Collect every line in the listing below that contains the string "resolution". Letter case must match.

**RECORDS FOR THIS TASK**:
= = = =

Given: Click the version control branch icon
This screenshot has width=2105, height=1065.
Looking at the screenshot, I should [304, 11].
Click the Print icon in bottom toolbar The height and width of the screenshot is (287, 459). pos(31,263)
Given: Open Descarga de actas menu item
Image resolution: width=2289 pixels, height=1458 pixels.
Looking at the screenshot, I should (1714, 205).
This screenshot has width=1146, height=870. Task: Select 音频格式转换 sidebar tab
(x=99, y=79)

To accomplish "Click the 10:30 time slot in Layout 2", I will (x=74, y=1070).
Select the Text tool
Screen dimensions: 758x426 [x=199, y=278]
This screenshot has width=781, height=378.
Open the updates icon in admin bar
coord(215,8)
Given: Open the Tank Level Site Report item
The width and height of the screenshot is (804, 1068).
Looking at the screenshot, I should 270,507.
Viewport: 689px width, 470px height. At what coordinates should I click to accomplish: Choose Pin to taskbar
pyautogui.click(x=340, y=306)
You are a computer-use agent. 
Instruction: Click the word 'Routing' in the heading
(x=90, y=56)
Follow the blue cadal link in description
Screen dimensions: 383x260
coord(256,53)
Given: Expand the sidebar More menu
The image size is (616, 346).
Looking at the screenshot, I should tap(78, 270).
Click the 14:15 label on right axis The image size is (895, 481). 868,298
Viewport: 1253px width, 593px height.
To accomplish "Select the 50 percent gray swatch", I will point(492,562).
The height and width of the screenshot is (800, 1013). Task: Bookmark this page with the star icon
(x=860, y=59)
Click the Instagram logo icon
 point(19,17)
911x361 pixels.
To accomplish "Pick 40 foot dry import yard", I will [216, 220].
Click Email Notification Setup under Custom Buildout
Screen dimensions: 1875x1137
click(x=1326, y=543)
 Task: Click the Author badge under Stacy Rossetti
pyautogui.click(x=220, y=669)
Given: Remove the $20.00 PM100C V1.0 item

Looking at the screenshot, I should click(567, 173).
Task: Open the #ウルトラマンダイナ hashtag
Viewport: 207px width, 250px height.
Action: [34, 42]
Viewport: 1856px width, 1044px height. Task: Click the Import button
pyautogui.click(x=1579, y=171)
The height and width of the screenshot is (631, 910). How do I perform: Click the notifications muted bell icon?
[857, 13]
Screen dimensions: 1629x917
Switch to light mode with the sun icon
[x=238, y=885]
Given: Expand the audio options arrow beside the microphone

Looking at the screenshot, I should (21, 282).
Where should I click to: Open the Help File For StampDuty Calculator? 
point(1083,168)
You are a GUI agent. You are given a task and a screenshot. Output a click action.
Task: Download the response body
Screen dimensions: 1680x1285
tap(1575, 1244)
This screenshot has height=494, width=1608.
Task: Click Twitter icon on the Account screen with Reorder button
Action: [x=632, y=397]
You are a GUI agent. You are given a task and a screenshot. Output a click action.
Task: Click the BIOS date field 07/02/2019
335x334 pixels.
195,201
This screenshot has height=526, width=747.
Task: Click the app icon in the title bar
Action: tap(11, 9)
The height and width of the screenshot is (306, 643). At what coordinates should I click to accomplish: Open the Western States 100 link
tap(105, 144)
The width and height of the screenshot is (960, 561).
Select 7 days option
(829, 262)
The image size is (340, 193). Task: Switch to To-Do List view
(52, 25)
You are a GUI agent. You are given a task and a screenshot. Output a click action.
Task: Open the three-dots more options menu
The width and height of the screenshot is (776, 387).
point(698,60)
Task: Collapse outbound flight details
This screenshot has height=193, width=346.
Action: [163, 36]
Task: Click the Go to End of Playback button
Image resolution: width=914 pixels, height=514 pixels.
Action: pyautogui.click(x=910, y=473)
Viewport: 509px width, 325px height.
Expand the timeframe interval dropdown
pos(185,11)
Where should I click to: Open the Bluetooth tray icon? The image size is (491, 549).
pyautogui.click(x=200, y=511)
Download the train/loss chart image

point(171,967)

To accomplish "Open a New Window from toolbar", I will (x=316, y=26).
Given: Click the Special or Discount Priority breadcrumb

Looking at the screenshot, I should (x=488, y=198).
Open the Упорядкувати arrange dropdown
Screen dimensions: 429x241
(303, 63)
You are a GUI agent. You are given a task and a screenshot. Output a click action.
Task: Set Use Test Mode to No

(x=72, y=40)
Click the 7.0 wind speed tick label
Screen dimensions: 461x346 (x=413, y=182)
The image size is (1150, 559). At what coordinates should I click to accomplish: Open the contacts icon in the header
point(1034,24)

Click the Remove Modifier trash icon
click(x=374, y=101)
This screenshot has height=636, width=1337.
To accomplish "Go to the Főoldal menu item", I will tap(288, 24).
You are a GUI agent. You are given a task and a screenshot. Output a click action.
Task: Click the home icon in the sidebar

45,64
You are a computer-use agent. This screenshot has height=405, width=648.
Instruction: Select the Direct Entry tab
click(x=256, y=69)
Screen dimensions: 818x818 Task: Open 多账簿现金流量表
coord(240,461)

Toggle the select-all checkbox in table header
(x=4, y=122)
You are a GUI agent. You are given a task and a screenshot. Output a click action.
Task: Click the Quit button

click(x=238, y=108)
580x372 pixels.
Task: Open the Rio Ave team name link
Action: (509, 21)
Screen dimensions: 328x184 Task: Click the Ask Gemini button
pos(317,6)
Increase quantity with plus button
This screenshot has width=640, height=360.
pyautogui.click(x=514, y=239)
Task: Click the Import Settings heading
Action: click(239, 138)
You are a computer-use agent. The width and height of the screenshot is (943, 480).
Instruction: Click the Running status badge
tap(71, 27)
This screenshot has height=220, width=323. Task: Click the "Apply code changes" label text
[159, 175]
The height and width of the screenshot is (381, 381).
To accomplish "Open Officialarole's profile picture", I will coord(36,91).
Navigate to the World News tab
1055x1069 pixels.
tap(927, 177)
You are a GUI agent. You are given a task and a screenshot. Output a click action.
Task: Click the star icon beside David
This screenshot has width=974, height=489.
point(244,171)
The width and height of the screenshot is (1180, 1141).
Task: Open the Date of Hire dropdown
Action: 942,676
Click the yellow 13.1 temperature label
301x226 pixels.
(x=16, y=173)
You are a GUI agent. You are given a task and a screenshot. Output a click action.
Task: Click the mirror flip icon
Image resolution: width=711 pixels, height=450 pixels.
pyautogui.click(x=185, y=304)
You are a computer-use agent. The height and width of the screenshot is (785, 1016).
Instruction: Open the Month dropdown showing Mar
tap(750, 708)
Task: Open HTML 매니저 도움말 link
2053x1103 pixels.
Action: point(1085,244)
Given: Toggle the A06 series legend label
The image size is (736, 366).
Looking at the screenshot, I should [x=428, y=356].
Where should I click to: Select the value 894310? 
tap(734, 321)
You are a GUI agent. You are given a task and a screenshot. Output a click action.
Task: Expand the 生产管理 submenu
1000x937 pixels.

= = = =

**THE OUTPUT**:
Image resolution: width=2289 pixels, height=1458 pixels.
Image resolution: width=914 pixels, height=514 pixels.
Image resolution: width=711 pixels, height=450 pixels.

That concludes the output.